B (Secure Accommodation Order) (2019) EWCA Civ 2025 is an appeal by a local authority against the refusal of its application for a secure accommodation order under Section 25 of the Children Act 1989. The appeal raised important and overlapping questions on the interpretation of Section 25, including whether, when considering such an application, the Court is obliged to carry out an evaluation of “proportionality”, pursuant to Articles 5 and 8 of the ECHR. Baker LJ addressed the HRA and proportionality from paragraph 74.  On the meaning of “deprivation of liberty” in Article 5 he referred to Guzzardi v Italy (1980) 3EHRR 332 at paragraphs 92-93 and  P v Cheshire West and Cheshire Council (2014) UKSC 19, to the “degree and intensity of control” that amounts to “a deprivation of liberty”, and to in practice an Order under Section 25 involving a “deprivation of liberty” under Article 5, and an interference with the child’s right to respect for private and family life under Article 8.

Section 25 is compatible with Article 5, but (paragraph 81) that does not absolve a Court from considering the human rights involved in an application.  On the contrary, the local authority and the Court must comply with the ECHR and the jurisprudence under it. The test of review adopted by the Courts (paragraph 82) is “the principle of proportionality”. That applies both to Article 8 and to Article 5.

Baker J then referred (paragraph 83-87 inclusive) to “substantial jurisprudence” on “the concept of proportionality”.  He continued (emphasis added):-

“88. In my judgment, an evaluation of proportionality must be carried out by the local authority before applying for an order under s.25 and by the court before granting such an order. Proportionality is one of the “relevant criteria” which must be satisfied before an order is made.

89. The ECHR, in particular Article 8, is part of the bedrock of the Children Act… Since the principle of proportionality is integral to Convention rights, it is incumbent on local authorities and courts not to apply for, or grant, orders under s.25 where … the impact of infringement of the rights is “disproportionate to the likely benefit”. Secure accommodation is (paragraph 90) a “measure of last resort.”. To deprive a child of liberty in circumstances which were not a last resort would be disproportionate.”

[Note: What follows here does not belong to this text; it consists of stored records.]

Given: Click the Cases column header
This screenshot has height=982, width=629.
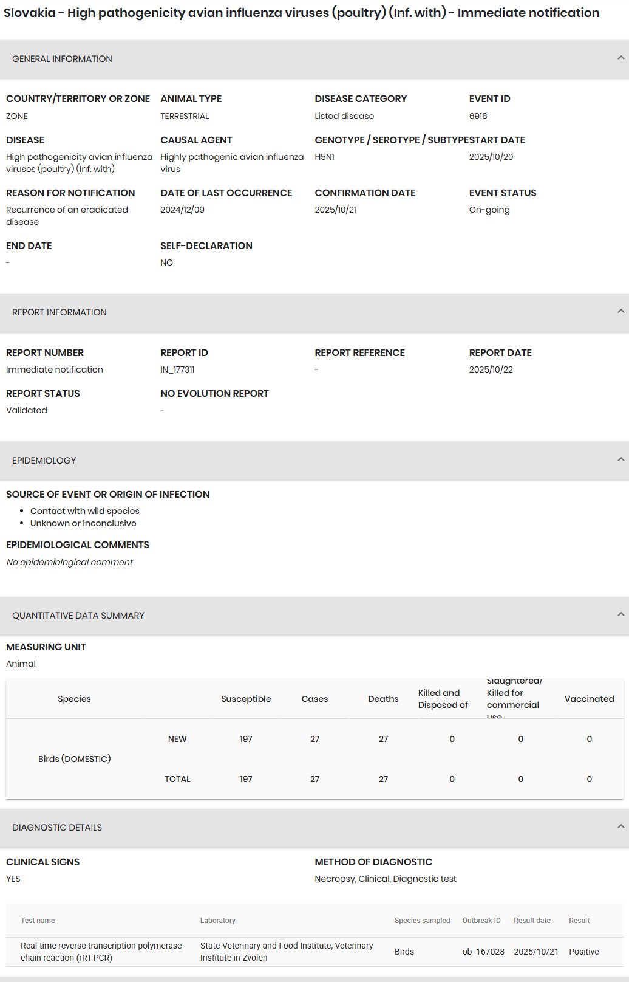Looking at the screenshot, I should 315,699.
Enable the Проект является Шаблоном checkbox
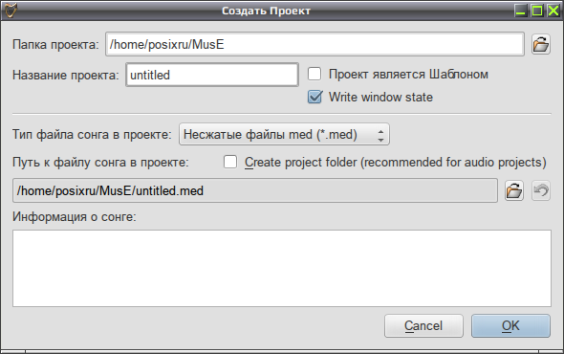This screenshot has height=354, width=564. 315,75
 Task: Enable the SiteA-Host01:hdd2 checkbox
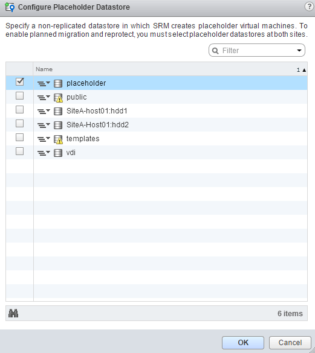(x=19, y=123)
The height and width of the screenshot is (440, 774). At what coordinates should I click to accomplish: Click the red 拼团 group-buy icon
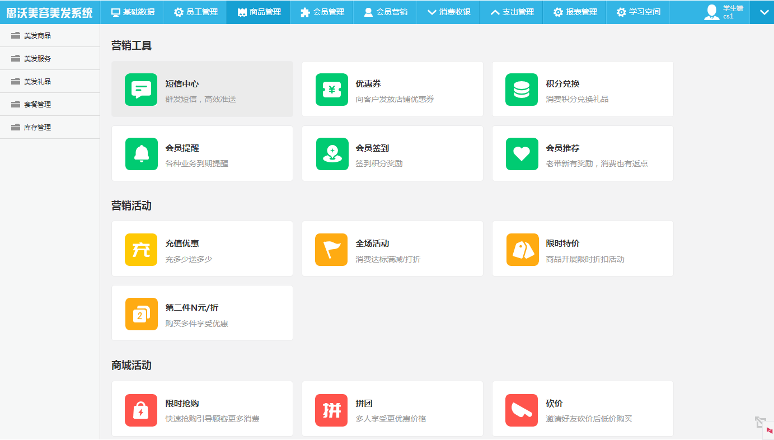[331, 410]
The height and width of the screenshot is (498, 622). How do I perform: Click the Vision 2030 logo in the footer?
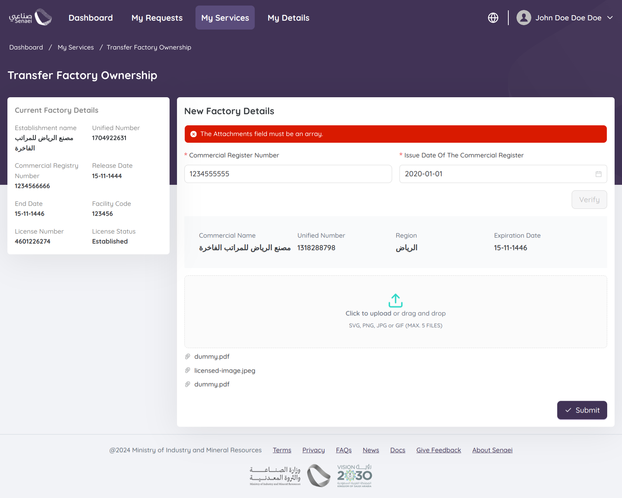click(x=354, y=476)
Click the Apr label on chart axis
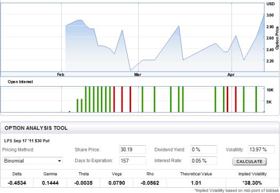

At paragraph 94, Baker LJ said that so long as there continues to be a shortage of approved secure children’s homes to accommodate young people requiring secure accommodation, there is “greater likelihood” that applications under Section 25 will be refused on grounds of proportionality.

Green J agreed, adding observations on the application of the proportionality test at paragraph 116-121 inclusive; and Floyd LJ agreed with both Judgments.